··· Text provided ···

Problem solving is regressive: we were good, then something happened and now we have a problem, so we should fix it to return to a good state. Continuous improvement is progressive: we are here but we want to be there, so we should take on a challenge that will take us closer. They require and reinforce different mindsets and attitudes. Solving implies there is a correct solution, improving implies taking any of the possibilities that will make it better.

Better for what? Continuous improvement is not possible without a vision that describes the meaning of better, that is, where we are going towards. Unlike in other problem solving exercises, in continuous improvent the challenges we undertake are defined by and chosen because of their contribution to the gap between our current situation and our desired destination. We don’t need to be in trouble today, we are not where we want to be. The quality of the solution to such a challenge is measured not only by how much closer it will make us to our vision today, but by how much it will ease the next steps in reducing the gap tomorrow.

Are you solving problems to get back to good or improving towards better? Is there an “improvements this way” sign telling your team where to go?

··· Data ···

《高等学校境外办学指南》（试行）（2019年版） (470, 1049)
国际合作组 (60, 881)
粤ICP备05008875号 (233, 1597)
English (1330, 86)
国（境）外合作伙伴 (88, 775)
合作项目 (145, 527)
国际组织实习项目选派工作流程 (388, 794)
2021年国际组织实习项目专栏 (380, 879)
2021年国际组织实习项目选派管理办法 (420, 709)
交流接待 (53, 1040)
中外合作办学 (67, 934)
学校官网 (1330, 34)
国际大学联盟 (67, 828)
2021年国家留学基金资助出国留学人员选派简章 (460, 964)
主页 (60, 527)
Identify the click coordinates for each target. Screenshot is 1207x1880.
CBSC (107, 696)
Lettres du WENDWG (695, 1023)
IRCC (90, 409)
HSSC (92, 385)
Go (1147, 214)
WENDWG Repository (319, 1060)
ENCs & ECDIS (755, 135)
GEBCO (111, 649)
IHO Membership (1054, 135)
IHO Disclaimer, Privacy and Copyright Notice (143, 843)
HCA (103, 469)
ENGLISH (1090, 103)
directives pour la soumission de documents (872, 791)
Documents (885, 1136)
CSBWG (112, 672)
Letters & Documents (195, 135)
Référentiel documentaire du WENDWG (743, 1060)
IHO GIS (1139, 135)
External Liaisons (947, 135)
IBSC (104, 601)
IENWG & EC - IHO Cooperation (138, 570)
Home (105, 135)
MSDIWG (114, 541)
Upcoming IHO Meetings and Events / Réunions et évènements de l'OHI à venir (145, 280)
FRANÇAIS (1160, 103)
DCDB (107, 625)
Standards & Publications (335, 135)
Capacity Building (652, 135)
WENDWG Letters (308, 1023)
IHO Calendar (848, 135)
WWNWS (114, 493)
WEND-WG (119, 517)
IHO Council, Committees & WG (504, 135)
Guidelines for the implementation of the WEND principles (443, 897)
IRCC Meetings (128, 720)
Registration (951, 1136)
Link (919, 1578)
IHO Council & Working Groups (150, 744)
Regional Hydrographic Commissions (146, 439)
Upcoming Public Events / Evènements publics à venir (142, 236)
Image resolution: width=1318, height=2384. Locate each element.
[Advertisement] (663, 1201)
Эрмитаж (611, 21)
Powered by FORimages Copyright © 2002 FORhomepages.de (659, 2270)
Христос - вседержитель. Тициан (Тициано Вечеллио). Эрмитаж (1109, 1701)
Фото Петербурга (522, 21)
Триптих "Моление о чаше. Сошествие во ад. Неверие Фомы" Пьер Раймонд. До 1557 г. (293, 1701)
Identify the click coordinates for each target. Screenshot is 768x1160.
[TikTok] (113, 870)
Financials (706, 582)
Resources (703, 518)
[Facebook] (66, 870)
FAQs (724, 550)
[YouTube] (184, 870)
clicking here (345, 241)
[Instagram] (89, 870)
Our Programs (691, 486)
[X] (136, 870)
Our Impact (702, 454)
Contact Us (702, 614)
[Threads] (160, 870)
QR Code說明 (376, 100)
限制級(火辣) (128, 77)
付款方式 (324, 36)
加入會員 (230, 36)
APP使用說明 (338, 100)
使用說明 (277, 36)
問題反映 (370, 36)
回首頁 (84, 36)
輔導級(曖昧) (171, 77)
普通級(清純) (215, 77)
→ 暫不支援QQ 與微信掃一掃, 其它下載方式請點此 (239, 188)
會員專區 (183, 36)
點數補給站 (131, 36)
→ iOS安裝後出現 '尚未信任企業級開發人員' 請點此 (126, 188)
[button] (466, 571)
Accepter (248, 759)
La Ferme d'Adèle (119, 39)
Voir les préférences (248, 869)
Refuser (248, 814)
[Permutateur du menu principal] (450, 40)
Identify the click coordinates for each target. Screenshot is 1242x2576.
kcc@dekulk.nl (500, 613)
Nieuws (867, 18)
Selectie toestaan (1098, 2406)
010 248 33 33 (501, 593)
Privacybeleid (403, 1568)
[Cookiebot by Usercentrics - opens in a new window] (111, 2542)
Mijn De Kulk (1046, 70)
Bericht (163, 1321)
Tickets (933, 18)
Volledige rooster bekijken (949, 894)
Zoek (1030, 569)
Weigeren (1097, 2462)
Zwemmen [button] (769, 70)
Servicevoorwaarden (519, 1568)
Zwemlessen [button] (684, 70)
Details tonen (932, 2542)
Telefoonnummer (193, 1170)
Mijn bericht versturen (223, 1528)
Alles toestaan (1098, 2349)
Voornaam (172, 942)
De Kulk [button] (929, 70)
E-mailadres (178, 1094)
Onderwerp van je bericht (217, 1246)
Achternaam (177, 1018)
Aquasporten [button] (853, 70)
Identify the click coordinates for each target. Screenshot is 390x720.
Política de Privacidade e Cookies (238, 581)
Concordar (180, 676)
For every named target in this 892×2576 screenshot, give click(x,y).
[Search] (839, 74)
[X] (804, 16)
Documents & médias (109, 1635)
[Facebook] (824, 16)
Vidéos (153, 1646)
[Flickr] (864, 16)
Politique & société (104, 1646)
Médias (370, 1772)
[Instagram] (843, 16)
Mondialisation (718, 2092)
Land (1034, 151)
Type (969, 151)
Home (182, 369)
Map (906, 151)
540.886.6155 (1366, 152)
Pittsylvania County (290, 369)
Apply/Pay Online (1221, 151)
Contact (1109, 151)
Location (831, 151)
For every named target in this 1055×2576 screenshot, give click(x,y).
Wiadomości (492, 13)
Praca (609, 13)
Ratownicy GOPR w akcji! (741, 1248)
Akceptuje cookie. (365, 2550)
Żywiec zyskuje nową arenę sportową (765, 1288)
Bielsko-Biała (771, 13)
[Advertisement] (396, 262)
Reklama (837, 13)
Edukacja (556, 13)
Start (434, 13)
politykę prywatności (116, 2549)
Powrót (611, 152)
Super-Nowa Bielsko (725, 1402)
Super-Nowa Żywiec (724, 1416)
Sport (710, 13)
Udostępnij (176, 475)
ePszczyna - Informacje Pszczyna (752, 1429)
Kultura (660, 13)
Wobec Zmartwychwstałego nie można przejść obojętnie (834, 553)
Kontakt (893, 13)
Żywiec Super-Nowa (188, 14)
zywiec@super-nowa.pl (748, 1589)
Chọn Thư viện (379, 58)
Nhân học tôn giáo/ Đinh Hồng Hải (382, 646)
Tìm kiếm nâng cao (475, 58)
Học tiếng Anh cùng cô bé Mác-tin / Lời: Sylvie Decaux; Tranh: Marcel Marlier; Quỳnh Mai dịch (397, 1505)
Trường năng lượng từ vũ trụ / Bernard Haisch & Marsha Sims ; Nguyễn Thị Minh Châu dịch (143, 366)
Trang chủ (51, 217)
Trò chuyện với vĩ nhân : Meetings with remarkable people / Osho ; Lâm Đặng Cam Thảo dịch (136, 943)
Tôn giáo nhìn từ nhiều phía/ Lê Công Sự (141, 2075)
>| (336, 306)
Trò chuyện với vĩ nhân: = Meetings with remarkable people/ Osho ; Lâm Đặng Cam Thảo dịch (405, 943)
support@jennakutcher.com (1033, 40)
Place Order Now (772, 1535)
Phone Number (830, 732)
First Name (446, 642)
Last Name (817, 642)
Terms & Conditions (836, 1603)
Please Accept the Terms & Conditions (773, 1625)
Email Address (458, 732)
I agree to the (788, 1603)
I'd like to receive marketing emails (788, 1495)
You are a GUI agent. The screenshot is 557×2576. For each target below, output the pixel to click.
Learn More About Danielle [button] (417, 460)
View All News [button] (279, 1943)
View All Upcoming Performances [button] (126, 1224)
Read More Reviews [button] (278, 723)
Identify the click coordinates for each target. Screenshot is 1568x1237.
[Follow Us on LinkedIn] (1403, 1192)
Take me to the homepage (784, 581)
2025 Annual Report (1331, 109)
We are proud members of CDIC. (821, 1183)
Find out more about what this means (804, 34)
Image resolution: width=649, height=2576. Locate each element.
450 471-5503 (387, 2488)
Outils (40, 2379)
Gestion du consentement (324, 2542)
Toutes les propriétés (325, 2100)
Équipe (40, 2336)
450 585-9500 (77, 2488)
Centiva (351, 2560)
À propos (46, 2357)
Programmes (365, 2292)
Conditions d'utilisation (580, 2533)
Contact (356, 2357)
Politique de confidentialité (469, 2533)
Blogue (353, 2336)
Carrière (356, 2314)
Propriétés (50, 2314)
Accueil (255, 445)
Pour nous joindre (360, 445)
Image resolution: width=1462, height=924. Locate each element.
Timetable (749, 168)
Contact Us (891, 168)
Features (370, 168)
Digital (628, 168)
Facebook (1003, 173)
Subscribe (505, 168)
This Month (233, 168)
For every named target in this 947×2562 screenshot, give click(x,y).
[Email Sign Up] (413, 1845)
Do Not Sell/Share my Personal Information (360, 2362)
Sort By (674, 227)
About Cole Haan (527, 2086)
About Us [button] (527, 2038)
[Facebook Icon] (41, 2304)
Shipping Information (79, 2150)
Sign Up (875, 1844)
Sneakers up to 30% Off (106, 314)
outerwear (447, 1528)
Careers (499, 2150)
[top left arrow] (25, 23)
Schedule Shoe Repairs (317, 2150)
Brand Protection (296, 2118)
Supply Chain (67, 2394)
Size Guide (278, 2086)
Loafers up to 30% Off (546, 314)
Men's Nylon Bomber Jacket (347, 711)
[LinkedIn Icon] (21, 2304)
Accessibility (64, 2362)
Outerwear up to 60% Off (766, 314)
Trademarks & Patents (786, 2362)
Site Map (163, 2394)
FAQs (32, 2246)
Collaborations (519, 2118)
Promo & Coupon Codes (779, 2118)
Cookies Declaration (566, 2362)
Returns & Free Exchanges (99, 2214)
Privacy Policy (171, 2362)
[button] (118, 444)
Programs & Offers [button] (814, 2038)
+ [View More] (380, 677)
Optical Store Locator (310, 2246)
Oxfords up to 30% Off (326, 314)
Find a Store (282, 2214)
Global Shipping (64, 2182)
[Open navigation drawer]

···

■ **Task list**:
[1] Using the passage on problem solving and continuous improvement, decide whether each statement agrees with it: (a) problem solving is progressive; (b) continuous improvement needs a vision of what better means; (c) a team must be in trouble today before it takes on an improvement challenge. Answer yes or no for each, and quote the words from the passage that settle it.
[2] Carry on the passage on problem solving and continuous improvement from its last sentence.

■ **Set of answers**:
[1]
(a) No: "Problem solving is regressive"
(b) Yes: "Continuous improvement is not possible without a vision that describes the meaning of better"
(c) No: "We don’t need to be in trouble today"

[2]
Positive Direction This Way

Understanding Before Solving

When trying to solve any problem, the biggest risk is jumping to solutions before framing the problem effectively. Most of the times a solution comes to mind it is too early to think on solutions. Instead stay focused on the problem, can you fully describe what is happening as observable facts?

My brain works best finding obvious solutions to evident problems very fast, and it keeps trying to execute this over and over again, as if to show off its best trick. I often feel compelled to ignore all non-evident problems and non-obvious solutions and find a quick match. What is even more concerning to me is that I often feel rewarded for doing so. The behavior I see in many people seems to be consistent with my own. I don’t know what motivates people thinking processes or how they work and I am not aiming at a general theory. Instead I am just recording an observation: many of us act often in a way that appears similar to mine from my limited vantage point.

Here it is a practical suggestion that may help you avoid this pitfal: when you feel you already comprehended your problem and can detail the causes and effects at play, then look for parts of the bigger system not yet visible to you and their impact on the problem with which you are concerned. If you cannot see any new interactions keep watching, you have not learned to see yet. You are only done when you can see plenty additional interactions but they do not alter your understanding of the behavior of the system, instead the new interactions are sources of nuance and detail within the network of cause and effect relationships that shapes the system behavior. Then rest for a second, congratulating yourself on having tamed your inner impacient know-it-all, and get back to work because now it is time to start acting on the system: what can we do to see if our understanding holds itself?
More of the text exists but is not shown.